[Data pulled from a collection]

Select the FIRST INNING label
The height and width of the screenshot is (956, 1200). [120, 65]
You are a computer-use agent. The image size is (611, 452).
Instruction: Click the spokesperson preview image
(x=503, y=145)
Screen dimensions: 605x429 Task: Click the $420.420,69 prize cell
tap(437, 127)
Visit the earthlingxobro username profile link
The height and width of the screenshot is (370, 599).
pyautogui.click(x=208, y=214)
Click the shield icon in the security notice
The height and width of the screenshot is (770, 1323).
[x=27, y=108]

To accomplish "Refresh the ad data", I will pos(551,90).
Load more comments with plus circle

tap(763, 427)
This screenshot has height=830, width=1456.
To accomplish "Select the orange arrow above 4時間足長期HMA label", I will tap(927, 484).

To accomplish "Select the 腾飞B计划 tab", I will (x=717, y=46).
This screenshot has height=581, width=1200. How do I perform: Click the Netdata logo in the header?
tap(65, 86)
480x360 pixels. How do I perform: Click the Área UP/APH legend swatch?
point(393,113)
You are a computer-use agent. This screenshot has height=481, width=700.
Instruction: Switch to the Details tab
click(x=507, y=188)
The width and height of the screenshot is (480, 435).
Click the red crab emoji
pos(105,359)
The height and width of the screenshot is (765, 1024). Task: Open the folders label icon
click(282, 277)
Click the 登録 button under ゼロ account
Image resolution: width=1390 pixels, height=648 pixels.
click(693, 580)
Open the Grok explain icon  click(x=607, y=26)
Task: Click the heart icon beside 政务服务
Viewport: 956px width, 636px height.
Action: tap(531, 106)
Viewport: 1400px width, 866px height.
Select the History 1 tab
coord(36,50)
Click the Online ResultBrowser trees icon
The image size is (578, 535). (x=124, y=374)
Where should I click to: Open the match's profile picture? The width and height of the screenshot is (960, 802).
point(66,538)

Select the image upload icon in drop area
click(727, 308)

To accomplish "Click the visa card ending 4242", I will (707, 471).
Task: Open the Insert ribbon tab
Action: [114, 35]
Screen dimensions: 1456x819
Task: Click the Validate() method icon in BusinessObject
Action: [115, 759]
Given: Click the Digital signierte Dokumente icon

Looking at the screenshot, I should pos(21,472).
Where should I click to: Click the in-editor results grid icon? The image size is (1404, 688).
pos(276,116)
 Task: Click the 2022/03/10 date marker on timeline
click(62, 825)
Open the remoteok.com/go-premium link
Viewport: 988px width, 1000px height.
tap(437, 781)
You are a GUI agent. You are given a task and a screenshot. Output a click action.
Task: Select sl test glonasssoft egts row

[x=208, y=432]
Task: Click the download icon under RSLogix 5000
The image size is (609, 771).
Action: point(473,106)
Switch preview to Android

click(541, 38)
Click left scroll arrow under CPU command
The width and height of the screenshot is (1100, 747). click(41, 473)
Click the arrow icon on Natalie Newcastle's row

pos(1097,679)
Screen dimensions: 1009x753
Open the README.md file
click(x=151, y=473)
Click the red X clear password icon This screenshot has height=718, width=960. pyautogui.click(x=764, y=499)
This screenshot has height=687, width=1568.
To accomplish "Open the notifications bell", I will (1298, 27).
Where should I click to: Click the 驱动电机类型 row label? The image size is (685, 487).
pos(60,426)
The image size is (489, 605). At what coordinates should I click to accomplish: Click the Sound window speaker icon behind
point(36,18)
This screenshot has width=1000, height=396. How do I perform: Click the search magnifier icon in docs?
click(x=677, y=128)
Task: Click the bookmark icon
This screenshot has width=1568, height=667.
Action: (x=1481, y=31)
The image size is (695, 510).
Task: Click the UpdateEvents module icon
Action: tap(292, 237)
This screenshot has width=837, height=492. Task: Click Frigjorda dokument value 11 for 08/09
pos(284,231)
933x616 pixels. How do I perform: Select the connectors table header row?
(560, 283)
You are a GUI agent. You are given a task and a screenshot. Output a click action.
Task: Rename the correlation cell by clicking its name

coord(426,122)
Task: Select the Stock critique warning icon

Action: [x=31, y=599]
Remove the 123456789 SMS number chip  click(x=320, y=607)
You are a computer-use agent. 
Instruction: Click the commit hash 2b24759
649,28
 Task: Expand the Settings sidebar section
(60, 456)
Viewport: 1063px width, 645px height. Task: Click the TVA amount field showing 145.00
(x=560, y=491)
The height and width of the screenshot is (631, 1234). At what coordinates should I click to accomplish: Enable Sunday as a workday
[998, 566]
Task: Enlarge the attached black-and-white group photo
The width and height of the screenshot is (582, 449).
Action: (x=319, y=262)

TO BE DONE> Update the lines above by replacing each "Instruction" with "Command" and leaving everything else unchanged.

REPLY>
Select the FIRST INNING label
The height and width of the screenshot is (956, 1200). [120, 65]
You are a computer-use agent. The image size is (611, 452).
Command: Click the spokesperson preview image
(x=503, y=145)
Screen dimensions: 605x429 Task: Click the $420.420,69 prize cell
tap(437, 127)
Visit the earthlingxobro username profile link
The height and width of the screenshot is (370, 599).
pyautogui.click(x=208, y=214)
Click the shield icon in the security notice
The height and width of the screenshot is (770, 1323).
[x=27, y=108]

To accomplish "Refresh the ad data", I will pos(551,90).
Load more comments with plus circle

tap(763, 427)
This screenshot has height=830, width=1456.
To accomplish "Select the orange arrow above 4時間足長期HMA label", I will tap(927, 484).

To accomplish "Select the 腾飞B计划 tab", I will (x=717, y=46).
This screenshot has height=581, width=1200. How do I perform: Click the Netdata logo in the header?
tap(65, 86)
480x360 pixels. How do I perform: Click the Área UP/APH legend swatch?
point(393,113)
You are a computer-use agent. This screenshot has height=481, width=700.
Command: Switch to the Details tab
click(x=507, y=188)
The width and height of the screenshot is (480, 435).
Click the red crab emoji
pos(105,359)
The height and width of the screenshot is (765, 1024). Task: Open the folders label icon
click(282, 277)
Click the 登録 button under ゼロ account
Image resolution: width=1390 pixels, height=648 pixels.
click(693, 580)
Open the Grok explain icon  click(x=607, y=26)
Task: Click the heart icon beside 政务服务
Viewport: 956px width, 636px height.
Action: tap(531, 106)
Viewport: 1400px width, 866px height.
Select the History 1 tab
coord(36,50)
Click the Online ResultBrowser trees icon
The image size is (578, 535). (x=124, y=374)
Where should I click to: Open the match's profile picture? The width and height of the screenshot is (960, 802).
point(66,538)

Select the image upload icon in drop area
click(727, 308)

To accomplish "Click the visa card ending 4242", I will (707, 471).
Task: Open the Insert ribbon tab
Action: [114, 35]
Screen dimensions: 1456x819
Task: Click the Validate() method icon in BusinessObject
Action: [115, 759]
Given: Click the Digital signierte Dokumente icon

Looking at the screenshot, I should pos(21,472).
Where should I click to: Click the in-editor results grid icon? The image size is (1404, 688).
pos(276,116)
 Task: Click the 2022/03/10 date marker on timeline
click(62, 825)
Open the remoteok.com/go-premium link
Viewport: 988px width, 1000px height.
tap(437, 781)
You are a GUI agent. You are given a task and a screenshot. Output a click action.
Task: Select sl test glonasssoft egts row

[x=208, y=432]
Task: Click the download icon under RSLogix 5000
The image size is (609, 771).
Action: point(473,106)
Switch preview to Android

click(541, 38)
Click left scroll arrow under CPU command
The width and height of the screenshot is (1100, 747). click(41, 473)
Click the arrow icon on Natalie Newcastle's row

pos(1097,679)
Screen dimensions: 1009x753
Open the README.md file
click(x=151, y=473)
Click the red X clear password icon This screenshot has height=718, width=960. pyautogui.click(x=764, y=499)
This screenshot has height=687, width=1568.
To accomplish "Open the notifications bell", I will (1298, 27).
Where should I click to: Click the 驱动电机类型 row label? The image size is (685, 487).
pos(60,426)
The image size is (489, 605). At what coordinates should I click to accomplish: Click the Sound window speaker icon behind
point(36,18)
This screenshot has width=1000, height=396. How do I perform: Click the search magnifier icon in docs?
click(x=677, y=128)
Task: Click the bookmark icon
This screenshot has width=1568, height=667.
Action: (x=1481, y=31)
The image size is (695, 510).
Task: Click the UpdateEvents module icon
Action: tap(292, 237)
This screenshot has width=837, height=492. Task: Click Frigjorda dokument value 11 for 08/09
pos(284,231)
933x616 pixels. How do I perform: Select the connectors table header row?
(560, 283)
You are a GUI agent. You are given a task and a screenshot. Output a click action.
Task: Rename the correlation cell by clicking its name

coord(426,122)
Task: Select the Stock critique warning icon

Action: [x=31, y=599]
Remove the 123456789 SMS number chip  click(x=320, y=607)
You are a computer-use agent. 
Command: Click the commit hash 2b24759
649,28
 Task: Expand the Settings sidebar section
(60, 456)
Viewport: 1063px width, 645px height. Task: Click the TVA amount field showing 145.00
(x=560, y=491)
The height and width of the screenshot is (631, 1234). At what coordinates should I click to accomplish: Enable Sunday as a workday
[998, 566]
Task: Enlarge the attached black-and-white group photo
The width and height of the screenshot is (582, 449).
Action: (x=319, y=262)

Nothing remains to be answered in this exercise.